After they reach the ocean floor, some 3,300 feet deep, the submersible’s lights are cut and they are in total darkness. Moments later, marine life sets off a fabulous show of bioluminescence, the light emissions created by living organisms. “It’s probably the most common form of communication on the planet,” Amon says.
Ari Handel and Darren Aronofsky, co-executive producers of Welcome to Earth, have collaborated since they were roommates at Harvard. Now they’re teamed with creative executive producer Jane Root and focused on how science—even a discussion of slime mold—has the power to fascinate. As for Smith, Handel sees his role this way: “He’s there to be us, except that of course he’s Will Smith, so he’s more charming, more articulate, funnier.”

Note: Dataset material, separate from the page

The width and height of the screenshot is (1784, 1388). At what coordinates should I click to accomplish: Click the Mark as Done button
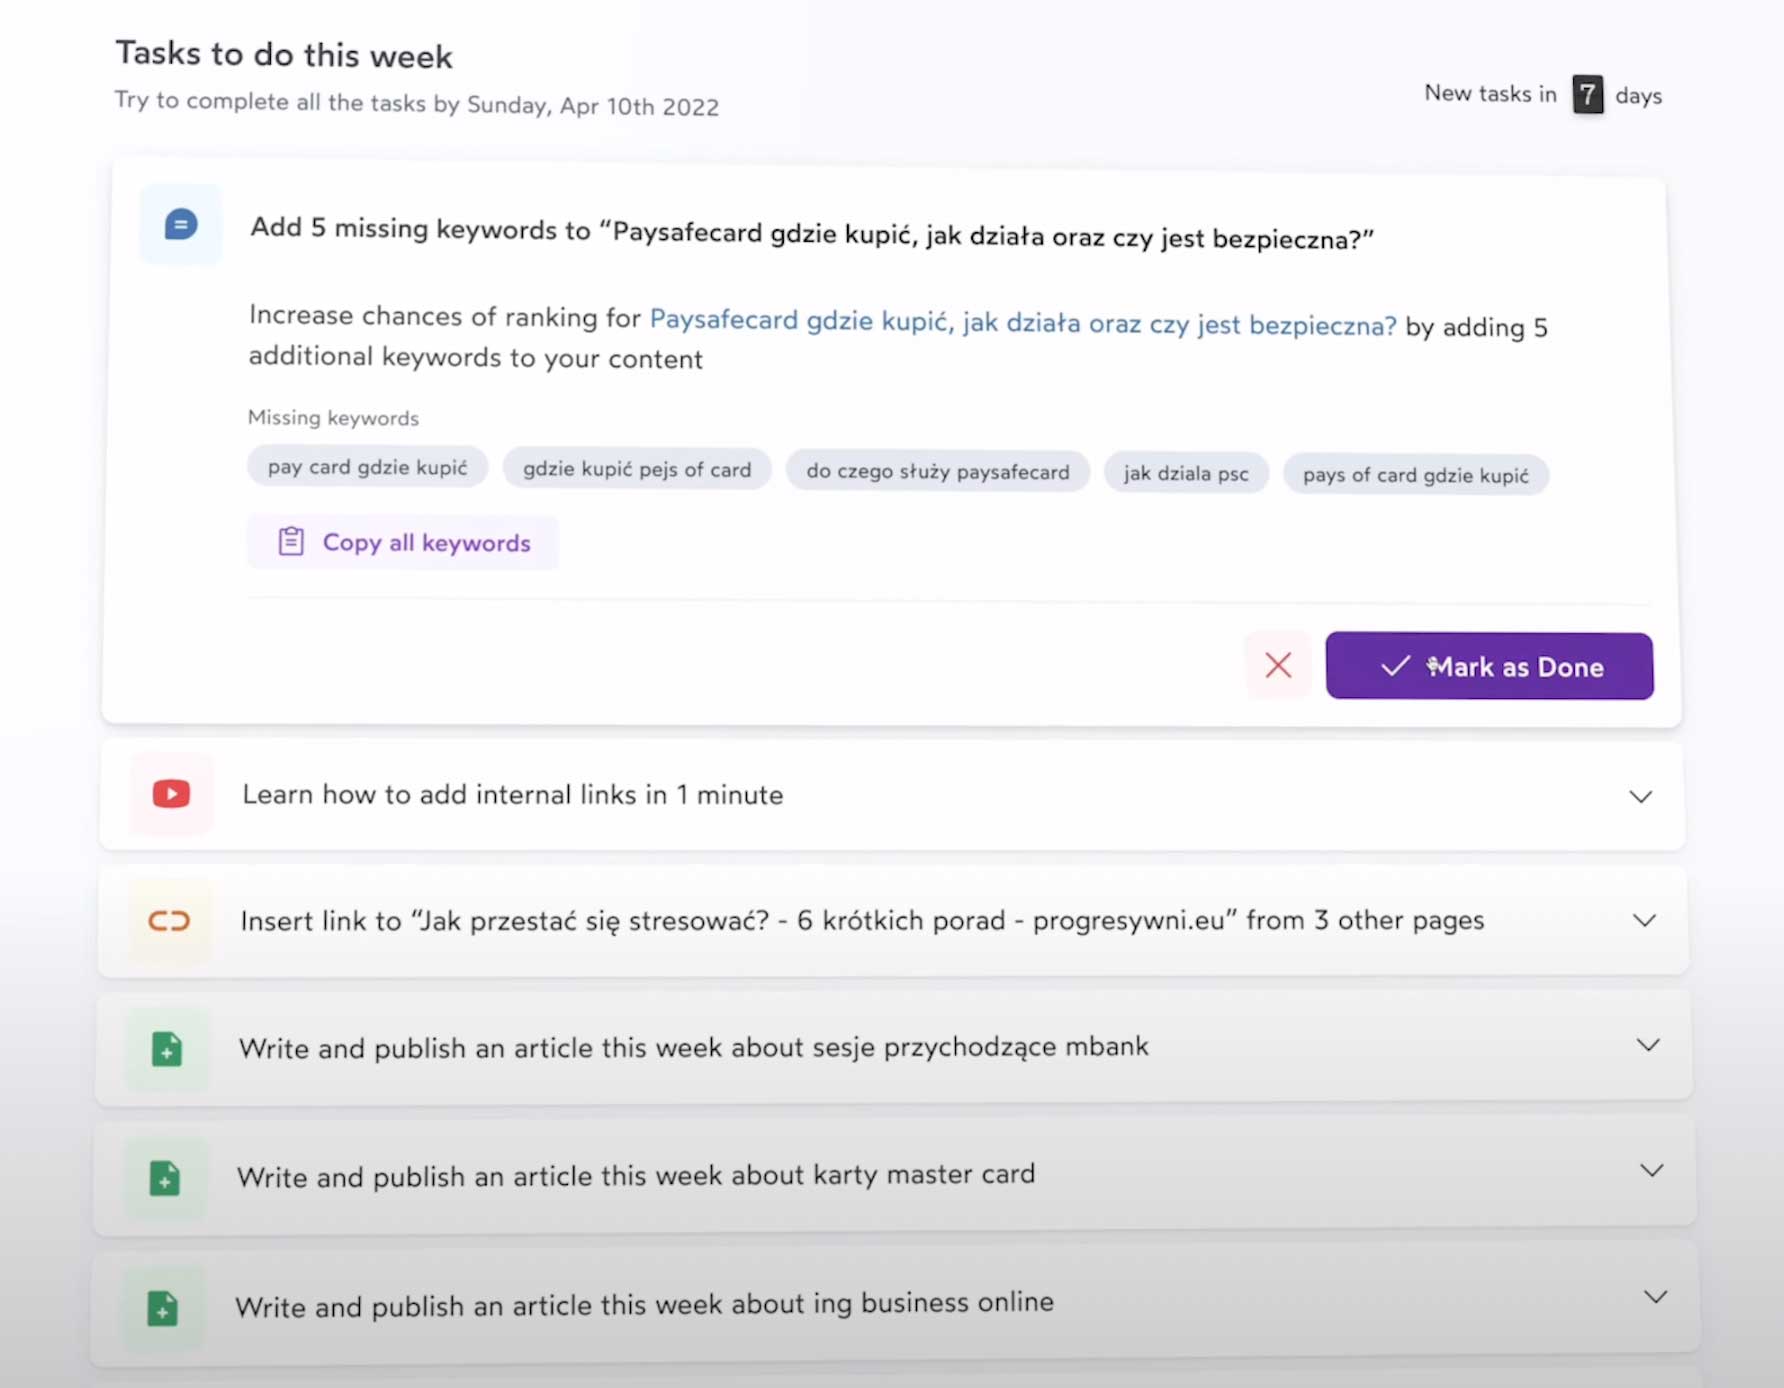(x=1489, y=666)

The adventures in each episode are enhanced by Smith’s relatable reactions. “He has dived into those experiences with an openness and a kind of humility of the wonders of the world,” Root says.
Whether staring into a gorge in Namibia or surveying a glacier in Iceland, for Smith, curiosity trumps terror. In a helicopter with adventurer Dwayne Fields, Smith admits he was a bullied, fearful kid. Fields speaks of his own difficult youth, when he fell in with gangs in London. After a gun aimed at him misfired—twice—Fields resolved to change his life. He set challenges; today he’s hailed as the second Black man to reach the North Pole.
Fields’s confidence outweighs Smith’s hesitance in Iceland when they inch down a hole in the glacial ice to explore where meltwater goes. Later, outfitted in waterproof gear to protect them from the frigid waters, they paddle a kayak down a river formed by the converging meltwater, braving rapids along the way.
Smith did no special training for the assignments. “Risk assessment is an enormous part of what the team does,” Root explains. “How do we do this and get you back alive?”
The Iceland team was part of a 700-member crew working in 34 countries. As the pandemic complicated travel, producers considered shooting at Smith’s house.
“We would have had as exciting an episode in Will’s backyard as we would have had in any of these far-flung places,” Aronofsky insists.
Still, exotic locales make for exciting TV. Erik Weihenmayer, a blind explorer, and Smith stand at what looks like a portal to hell—the rim of Vanuatu’s Yasur Volcano in the South Pacific, where “spatter bombs” of molten lava explode from deep below the surface. Weihenmayer likens it to “the most insane fireworks show you can imagine on Earth.” (How volcanic eruptions help nourish the world)
A volcanologist leads them down the crater’s walls to install sensors that will record the volcano’s rumblings. “It sounds like the beginning of a really bad joke,” Smith says. “A rapper, a blind man, and a volcanologist rappel down into a volcano ...”
When filming for the series moves to the Serengeti in Tanzania, Smith’s easy presence breaks the tension of what’s known as the wait. He passes time by singing.
Smith says he’s wanted to witness the great migration since reading a story in this magazine some 30 years ago about the million-plus wildebeests and their journey across the plains. (Why the wildebeest is the unlikely king of the Serengeti)
As the first wildebeest gingerly ventures into the Mara River, a giant crocodile strikes. The rest of the ungainly mammals pause but eventually cross. Smith observes from a jeep on the riverbank, spellbound.
“Growing up in the city, I wasn’t exposed to a ton of nature—especially not like this,” Smith says. “This was a whole new world for me.”